Dataset excerpts
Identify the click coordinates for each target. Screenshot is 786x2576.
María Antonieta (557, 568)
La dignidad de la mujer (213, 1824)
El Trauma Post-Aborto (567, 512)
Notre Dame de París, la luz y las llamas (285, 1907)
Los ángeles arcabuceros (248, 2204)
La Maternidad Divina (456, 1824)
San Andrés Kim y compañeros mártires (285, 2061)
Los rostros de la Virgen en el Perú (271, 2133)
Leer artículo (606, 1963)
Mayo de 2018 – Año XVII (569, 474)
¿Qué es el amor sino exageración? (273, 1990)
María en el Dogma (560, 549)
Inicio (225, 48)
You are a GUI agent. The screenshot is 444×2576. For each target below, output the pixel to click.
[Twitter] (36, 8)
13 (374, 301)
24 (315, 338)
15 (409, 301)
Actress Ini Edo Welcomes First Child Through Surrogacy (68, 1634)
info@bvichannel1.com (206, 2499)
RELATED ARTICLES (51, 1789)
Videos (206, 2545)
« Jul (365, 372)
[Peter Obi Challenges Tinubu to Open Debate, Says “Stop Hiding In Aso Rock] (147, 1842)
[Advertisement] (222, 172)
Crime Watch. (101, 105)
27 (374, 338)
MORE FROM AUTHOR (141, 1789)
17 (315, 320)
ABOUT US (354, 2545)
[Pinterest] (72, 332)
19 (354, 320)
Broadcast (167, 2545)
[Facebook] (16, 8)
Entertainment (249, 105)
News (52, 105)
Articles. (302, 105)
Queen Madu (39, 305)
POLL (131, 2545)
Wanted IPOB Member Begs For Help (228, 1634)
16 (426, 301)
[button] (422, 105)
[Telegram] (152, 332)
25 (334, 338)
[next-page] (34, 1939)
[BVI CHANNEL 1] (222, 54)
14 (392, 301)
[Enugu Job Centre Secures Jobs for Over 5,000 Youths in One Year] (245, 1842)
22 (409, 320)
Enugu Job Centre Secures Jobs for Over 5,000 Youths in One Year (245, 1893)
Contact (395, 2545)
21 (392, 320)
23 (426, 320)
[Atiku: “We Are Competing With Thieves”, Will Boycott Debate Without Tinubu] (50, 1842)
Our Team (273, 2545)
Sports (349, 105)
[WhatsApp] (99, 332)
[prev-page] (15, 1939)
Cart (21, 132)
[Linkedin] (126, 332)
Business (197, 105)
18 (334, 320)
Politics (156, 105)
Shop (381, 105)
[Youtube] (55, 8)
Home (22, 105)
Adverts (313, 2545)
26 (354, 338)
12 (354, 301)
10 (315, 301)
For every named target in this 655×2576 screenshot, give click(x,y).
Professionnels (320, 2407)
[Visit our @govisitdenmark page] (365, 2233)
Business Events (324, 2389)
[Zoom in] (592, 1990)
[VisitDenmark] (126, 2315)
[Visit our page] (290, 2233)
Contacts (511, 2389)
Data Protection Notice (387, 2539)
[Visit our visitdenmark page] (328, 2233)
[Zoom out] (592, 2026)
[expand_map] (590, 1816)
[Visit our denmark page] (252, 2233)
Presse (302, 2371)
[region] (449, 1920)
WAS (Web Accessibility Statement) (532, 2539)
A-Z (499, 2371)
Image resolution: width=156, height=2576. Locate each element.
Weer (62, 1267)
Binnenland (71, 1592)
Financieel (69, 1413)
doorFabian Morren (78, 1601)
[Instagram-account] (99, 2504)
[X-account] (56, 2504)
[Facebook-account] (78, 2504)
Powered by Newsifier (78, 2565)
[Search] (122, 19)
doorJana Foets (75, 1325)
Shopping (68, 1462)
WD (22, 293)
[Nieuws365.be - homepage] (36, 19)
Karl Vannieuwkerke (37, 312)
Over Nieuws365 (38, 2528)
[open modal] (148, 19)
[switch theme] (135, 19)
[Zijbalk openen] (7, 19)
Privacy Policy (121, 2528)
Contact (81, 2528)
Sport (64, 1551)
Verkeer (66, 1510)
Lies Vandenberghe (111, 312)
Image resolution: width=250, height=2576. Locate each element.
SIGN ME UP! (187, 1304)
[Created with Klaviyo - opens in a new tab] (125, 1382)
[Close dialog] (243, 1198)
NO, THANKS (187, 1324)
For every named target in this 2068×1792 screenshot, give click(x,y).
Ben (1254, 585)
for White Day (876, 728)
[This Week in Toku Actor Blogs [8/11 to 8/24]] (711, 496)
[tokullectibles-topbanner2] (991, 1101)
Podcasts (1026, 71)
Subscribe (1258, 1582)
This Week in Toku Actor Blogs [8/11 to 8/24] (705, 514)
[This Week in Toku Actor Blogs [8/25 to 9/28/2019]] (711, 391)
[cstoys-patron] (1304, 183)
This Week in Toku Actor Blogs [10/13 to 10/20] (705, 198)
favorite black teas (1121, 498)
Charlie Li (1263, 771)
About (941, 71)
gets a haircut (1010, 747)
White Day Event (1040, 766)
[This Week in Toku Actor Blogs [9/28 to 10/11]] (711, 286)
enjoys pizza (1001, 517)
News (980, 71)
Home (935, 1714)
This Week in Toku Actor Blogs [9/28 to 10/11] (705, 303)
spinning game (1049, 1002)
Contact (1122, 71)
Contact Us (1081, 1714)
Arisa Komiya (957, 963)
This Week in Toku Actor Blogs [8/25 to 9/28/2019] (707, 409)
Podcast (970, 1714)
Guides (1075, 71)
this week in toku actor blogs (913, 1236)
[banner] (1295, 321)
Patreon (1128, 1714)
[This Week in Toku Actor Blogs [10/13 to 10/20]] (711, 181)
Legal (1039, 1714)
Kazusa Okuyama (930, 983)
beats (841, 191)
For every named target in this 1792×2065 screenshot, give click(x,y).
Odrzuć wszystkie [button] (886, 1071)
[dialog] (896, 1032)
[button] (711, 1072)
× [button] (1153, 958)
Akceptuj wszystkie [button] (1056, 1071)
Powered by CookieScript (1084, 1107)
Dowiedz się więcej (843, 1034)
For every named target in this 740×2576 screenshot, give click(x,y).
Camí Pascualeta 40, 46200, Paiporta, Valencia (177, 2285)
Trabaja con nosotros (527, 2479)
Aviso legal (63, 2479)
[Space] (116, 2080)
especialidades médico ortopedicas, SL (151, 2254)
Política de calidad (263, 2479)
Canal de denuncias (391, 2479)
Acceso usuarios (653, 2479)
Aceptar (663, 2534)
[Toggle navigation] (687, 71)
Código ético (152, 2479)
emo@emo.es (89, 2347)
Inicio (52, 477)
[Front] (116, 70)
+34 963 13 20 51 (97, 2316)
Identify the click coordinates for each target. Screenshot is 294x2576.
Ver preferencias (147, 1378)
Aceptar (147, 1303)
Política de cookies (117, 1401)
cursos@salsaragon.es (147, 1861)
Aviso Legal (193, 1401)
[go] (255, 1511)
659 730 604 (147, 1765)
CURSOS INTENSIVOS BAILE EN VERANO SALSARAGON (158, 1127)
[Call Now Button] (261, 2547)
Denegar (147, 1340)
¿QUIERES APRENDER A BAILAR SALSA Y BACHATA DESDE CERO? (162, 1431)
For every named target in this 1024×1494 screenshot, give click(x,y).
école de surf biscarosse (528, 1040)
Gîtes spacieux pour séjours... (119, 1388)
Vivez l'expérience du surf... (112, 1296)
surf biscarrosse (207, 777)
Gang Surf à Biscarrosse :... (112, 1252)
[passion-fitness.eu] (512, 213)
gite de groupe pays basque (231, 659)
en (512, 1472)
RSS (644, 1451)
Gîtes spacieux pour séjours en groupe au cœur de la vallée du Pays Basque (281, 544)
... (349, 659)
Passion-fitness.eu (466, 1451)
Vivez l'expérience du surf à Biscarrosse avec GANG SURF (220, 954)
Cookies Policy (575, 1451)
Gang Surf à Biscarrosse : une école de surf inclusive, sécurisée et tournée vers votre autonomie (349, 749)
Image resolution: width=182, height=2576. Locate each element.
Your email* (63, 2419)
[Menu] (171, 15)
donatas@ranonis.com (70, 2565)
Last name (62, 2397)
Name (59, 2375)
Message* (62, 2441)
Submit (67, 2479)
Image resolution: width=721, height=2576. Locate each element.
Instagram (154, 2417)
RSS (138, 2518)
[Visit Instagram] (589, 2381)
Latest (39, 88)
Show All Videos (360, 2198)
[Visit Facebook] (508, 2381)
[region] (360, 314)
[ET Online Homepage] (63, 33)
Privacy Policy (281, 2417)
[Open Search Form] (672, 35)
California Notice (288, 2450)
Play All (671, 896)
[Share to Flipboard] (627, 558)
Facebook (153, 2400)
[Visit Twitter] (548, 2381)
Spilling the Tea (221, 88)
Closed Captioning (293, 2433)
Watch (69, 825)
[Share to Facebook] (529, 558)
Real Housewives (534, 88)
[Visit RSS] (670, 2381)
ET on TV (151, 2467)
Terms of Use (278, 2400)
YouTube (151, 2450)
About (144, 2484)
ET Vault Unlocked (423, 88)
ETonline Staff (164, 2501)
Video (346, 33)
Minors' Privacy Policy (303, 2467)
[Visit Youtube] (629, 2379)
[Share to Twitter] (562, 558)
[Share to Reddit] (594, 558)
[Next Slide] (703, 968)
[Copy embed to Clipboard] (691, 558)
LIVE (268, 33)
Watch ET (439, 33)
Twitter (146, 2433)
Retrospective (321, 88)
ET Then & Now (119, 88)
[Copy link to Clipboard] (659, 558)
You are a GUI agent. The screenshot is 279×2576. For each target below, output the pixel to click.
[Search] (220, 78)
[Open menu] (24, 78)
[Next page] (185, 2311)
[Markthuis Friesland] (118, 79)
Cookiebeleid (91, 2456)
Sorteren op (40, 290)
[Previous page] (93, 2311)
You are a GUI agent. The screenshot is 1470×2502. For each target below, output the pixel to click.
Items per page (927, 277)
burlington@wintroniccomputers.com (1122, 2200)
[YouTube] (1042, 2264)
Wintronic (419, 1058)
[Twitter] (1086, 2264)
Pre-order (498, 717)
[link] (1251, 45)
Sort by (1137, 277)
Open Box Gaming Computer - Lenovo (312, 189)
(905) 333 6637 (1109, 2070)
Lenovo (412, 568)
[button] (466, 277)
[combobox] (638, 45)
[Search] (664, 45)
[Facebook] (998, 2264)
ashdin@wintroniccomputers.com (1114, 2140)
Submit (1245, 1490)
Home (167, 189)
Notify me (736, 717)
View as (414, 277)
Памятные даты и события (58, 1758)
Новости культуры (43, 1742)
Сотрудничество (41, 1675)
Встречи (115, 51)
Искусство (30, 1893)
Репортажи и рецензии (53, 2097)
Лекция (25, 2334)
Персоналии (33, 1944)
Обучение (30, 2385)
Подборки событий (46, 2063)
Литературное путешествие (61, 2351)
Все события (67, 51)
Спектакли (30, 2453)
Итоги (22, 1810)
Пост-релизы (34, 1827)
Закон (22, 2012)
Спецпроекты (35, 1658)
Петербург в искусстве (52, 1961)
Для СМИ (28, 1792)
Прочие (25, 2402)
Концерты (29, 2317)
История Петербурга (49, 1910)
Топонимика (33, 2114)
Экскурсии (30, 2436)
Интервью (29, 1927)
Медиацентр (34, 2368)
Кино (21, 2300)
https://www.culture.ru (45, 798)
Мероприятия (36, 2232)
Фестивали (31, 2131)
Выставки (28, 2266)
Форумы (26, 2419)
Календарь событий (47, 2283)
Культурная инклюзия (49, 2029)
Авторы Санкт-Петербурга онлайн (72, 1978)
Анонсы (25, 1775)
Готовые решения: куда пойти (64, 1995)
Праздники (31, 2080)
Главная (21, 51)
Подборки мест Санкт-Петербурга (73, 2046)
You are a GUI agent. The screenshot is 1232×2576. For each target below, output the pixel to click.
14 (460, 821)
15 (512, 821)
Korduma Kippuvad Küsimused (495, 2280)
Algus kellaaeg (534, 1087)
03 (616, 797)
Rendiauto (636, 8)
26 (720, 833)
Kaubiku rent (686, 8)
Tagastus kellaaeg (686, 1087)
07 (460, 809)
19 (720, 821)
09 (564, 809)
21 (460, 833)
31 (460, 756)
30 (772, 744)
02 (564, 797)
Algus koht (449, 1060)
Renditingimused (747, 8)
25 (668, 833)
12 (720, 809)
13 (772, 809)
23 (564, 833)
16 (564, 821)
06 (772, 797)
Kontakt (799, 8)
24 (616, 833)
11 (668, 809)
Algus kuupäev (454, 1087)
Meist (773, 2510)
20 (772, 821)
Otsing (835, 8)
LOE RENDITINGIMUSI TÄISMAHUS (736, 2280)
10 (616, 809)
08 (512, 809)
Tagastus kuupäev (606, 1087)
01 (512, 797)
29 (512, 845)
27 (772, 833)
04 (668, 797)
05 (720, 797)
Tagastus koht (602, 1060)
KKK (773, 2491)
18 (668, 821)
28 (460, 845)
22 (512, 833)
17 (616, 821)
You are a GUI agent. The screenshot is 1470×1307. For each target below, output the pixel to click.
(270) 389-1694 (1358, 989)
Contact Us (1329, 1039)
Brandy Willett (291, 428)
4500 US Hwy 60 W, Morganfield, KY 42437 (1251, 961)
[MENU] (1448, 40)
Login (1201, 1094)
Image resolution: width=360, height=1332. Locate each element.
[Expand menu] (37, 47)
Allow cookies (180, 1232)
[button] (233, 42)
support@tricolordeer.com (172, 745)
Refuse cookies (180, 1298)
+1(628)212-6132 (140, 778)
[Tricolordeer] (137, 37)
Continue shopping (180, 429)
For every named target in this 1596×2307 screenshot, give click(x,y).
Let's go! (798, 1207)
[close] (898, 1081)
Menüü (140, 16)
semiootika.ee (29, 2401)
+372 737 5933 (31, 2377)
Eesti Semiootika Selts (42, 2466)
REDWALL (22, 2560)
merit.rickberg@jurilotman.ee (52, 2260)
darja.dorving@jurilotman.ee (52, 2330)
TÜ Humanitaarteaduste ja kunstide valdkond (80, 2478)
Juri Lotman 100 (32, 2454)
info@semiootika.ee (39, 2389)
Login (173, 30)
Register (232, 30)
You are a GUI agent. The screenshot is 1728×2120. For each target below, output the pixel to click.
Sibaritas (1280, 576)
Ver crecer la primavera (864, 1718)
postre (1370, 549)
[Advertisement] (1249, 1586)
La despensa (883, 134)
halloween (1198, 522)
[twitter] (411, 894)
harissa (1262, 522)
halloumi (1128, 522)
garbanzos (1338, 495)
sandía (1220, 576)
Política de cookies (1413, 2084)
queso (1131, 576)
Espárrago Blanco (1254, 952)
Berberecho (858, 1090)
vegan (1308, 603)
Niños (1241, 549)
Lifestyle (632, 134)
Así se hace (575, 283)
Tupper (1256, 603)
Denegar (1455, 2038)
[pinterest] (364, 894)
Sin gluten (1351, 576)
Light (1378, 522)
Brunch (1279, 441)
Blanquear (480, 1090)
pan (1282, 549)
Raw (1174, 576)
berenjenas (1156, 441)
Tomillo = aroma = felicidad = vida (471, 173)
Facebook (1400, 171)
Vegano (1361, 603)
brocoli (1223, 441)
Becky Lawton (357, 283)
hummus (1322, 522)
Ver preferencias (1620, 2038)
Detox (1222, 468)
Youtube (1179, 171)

- _TASK DIRECTIONS_: Extract exactly and only the lines above from the line containing "Sport (64, 1551)" through the line containing "51 (97, 2316)", both end lines included.

- _WRITTEN ANSWER_:
Sport (64, 1551)
Verkeer (66, 1510)
Lies Vandenberghe (111, 312)
Image resolution: width=250, height=2576. Locate each element.
SIGN ME UP! (187, 1304)
[Created with Klaviyo - opens in a new tab] (125, 1382)
[Close dialog] (243, 1198)
NO, THANKS (187, 1324)
For every named target in this 2068×1792 screenshot, give click(x,y).
Ben (1254, 585)
for White Day (876, 728)
[This Week in Toku Actor Blogs [8/11 to 8/24]] (711, 496)
[tokullectibles-topbanner2] (991, 1101)
Podcasts (1026, 71)
Subscribe (1258, 1582)
This Week in Toku Actor Blogs [8/11 to 8/24] (705, 514)
[This Week in Toku Actor Blogs [8/25 to 9/28/2019]] (711, 391)
[cstoys-patron] (1304, 183)
This Week in Toku Actor Blogs [10/13 to 10/20] (705, 198)
favorite black teas (1121, 498)
Charlie Li (1263, 771)
About (941, 71)
gets a haircut (1010, 747)
White Day Event (1040, 766)
[This Week in Toku Actor Blogs [9/28 to 10/11]] (711, 286)
enjoys pizza (1001, 517)
News (980, 71)
Home (935, 1714)
This Week in Toku Actor Blogs [9/28 to 10/11] (705, 303)
spinning game (1049, 1002)
Contact (1122, 71)
Contact Us (1081, 1714)
Arisa Komiya (957, 963)
This Week in Toku Actor Blogs [8/25 to 9/28/2019] (707, 409)
Podcast (970, 1714)
Guides (1075, 71)
this week in toku actor blogs (913, 1236)
[banner] (1295, 321)
Patreon (1128, 1714)
[This Week in Toku Actor Blogs [10/13 to 10/20]] (711, 181)
Legal (1039, 1714)
Kazusa Okuyama (930, 983)
beats (841, 191)
For every named target in this 1792×2065 screenshot, give click(x,y).
Odrzuć wszystkie [button] (886, 1071)
[dialog] (896, 1032)
[button] (711, 1072)
× [button] (1153, 958)
Akceptuj wszystkie [button] (1056, 1071)
Powered by CookieScript (1084, 1107)
Dowiedz się więcej (843, 1034)
For every named target in this 740×2576 screenshot, give click(x,y).
Camí Pascualeta 40, 46200, Paiporta, Valencia (177, 2285)
Trabaja con nosotros (527, 2479)
Aviso legal (63, 2479)
[Space] (116, 2080)
especialidades médico ortopedicas, SL (151, 2254)
Política de calidad (263, 2479)
Canal de denuncias (391, 2479)
Acceso usuarios (653, 2479)
Aceptar (663, 2534)
[Toggle navigation] (687, 71)
Código ético (152, 2479)
emo@emo.es (89, 2347)
Inicio (52, 477)
[Front] (116, 70)
+34 963 13 20 51 (97, 2316)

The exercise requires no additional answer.